* [Problem requirements] Below are lines of data. Give the number of them that contain the string "computer", and nothing else.

_ _ _ _

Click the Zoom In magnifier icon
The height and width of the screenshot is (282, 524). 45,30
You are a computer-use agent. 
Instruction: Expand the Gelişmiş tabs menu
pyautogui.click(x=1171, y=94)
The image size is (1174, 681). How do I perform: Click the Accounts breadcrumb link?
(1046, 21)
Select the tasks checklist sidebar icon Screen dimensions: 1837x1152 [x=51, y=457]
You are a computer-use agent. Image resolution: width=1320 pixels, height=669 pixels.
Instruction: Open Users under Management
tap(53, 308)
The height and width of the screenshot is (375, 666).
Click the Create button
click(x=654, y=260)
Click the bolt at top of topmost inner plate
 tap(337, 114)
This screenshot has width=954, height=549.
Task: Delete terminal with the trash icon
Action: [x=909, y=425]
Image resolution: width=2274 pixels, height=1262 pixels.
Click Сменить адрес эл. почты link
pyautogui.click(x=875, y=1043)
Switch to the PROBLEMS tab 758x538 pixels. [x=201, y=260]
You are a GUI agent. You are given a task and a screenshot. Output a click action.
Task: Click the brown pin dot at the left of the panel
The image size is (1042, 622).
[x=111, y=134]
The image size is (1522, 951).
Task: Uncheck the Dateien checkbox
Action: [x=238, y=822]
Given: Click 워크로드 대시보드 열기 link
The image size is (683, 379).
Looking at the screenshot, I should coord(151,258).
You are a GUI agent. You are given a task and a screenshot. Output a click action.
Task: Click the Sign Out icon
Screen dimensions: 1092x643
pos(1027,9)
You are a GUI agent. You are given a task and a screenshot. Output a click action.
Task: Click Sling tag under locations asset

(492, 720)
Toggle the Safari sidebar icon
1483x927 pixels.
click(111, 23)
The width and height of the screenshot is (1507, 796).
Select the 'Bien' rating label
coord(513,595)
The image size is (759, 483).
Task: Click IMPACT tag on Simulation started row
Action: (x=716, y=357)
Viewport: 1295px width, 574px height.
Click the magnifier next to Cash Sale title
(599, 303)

_ _ _ _

* [Solution to this exercise] 2